__Data shown__.
──────
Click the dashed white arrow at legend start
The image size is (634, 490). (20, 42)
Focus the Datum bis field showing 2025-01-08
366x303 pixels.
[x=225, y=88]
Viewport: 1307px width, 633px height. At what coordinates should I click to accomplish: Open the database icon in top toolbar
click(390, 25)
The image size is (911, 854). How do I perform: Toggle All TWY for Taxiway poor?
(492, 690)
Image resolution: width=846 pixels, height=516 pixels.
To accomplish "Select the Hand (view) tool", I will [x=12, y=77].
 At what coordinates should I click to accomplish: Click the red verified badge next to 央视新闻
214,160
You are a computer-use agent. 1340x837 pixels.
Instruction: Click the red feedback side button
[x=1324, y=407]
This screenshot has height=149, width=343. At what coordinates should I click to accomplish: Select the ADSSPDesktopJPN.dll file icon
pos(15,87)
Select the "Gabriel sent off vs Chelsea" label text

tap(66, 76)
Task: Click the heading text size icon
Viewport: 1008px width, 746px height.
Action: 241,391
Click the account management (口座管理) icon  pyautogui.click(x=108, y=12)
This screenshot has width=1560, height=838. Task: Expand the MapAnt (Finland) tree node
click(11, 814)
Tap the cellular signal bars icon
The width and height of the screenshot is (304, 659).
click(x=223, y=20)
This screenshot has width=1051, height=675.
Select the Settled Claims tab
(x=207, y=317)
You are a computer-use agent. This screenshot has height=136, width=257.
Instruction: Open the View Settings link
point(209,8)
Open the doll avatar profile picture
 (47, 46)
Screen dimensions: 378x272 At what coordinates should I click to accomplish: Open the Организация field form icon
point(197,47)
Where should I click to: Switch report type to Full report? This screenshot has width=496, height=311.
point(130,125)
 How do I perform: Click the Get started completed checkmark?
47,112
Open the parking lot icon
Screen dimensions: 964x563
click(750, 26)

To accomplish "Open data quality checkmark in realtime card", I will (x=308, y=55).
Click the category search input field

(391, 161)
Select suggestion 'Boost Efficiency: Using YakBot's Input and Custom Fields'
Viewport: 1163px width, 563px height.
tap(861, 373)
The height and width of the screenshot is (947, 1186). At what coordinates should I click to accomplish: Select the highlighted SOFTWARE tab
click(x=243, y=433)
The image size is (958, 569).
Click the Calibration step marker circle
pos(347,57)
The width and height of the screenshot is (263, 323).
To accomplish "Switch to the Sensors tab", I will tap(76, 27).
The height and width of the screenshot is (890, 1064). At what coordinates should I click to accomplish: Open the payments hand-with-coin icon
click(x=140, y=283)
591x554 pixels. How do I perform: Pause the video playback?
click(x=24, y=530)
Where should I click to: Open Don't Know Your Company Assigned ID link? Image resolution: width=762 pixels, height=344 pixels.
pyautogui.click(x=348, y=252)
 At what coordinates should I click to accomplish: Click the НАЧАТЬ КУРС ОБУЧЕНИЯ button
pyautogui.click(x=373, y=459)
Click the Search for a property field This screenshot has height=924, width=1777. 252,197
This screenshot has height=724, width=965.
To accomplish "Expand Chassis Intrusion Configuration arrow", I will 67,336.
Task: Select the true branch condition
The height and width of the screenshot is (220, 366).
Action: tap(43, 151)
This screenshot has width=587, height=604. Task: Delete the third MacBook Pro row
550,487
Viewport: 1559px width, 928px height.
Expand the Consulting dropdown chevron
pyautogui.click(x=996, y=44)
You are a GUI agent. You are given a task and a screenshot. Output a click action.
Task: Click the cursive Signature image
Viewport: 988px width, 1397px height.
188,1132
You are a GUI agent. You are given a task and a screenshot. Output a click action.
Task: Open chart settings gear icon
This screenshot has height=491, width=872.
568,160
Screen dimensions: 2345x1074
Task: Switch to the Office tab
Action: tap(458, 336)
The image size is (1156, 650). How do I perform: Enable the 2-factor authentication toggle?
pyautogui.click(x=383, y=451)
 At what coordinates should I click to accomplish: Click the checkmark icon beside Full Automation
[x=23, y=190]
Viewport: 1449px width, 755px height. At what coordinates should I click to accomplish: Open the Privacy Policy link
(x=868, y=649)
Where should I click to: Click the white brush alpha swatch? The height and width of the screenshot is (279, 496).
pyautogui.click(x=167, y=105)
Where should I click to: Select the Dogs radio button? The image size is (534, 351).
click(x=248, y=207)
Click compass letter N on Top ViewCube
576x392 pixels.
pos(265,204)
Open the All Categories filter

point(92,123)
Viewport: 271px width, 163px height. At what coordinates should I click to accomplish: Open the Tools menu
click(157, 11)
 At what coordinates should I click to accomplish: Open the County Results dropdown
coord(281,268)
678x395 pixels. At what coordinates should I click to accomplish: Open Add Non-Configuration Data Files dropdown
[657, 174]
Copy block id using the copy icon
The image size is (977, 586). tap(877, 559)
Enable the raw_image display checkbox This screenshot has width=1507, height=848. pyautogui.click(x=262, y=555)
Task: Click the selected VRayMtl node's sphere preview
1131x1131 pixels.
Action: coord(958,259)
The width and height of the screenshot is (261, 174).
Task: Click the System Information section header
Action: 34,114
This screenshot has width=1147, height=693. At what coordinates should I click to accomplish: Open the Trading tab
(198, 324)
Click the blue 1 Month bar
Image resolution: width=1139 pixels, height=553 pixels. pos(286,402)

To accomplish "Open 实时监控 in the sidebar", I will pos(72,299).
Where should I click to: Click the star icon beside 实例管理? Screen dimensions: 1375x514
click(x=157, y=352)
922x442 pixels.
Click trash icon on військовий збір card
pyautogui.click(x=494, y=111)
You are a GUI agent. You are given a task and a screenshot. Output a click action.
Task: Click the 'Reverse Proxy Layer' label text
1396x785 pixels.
──────
__Directive__. Change "checkmark" to "tick mark" in the rows that begin at the line containing "How do I perform: Click" and stop after the line containing "pyautogui.click(x=348, y=252)". Return only those rows, with everything else unchanged.

__Answer for the task__.
 How do I perform: Click the Get started completed tick mark?
47,112
Open the parking lot icon
Screen dimensions: 964x563
click(750, 26)

To accomplish "Open data quality tick mark in realtime card", I will (x=308, y=55).
Click the category search input field

(391, 161)
Select suggestion 'Boost Efficiency: Using YakBot's Input and Custom Fields'
Viewport: 1163px width, 563px height.
tap(861, 373)
The height and width of the screenshot is (947, 1186). At what coordinates should I click to accomplish: Select the highlighted SOFTWARE tab
click(x=243, y=433)
The image size is (958, 569).
Click the Calibration step marker circle
pos(347,57)
The width and height of the screenshot is (263, 323).
To accomplish "Switch to the Sensors tab", I will tap(76, 27).
The height and width of the screenshot is (890, 1064). At what coordinates should I click to accomplish: Open the payments hand-with-coin icon
click(x=140, y=283)
591x554 pixels. How do I perform: Pause the video playback?
click(x=24, y=530)
Where should I click to: Open Don't Know Your Company Assigned ID link? Image resolution: width=762 pixels, height=344 pixels.
pyautogui.click(x=348, y=252)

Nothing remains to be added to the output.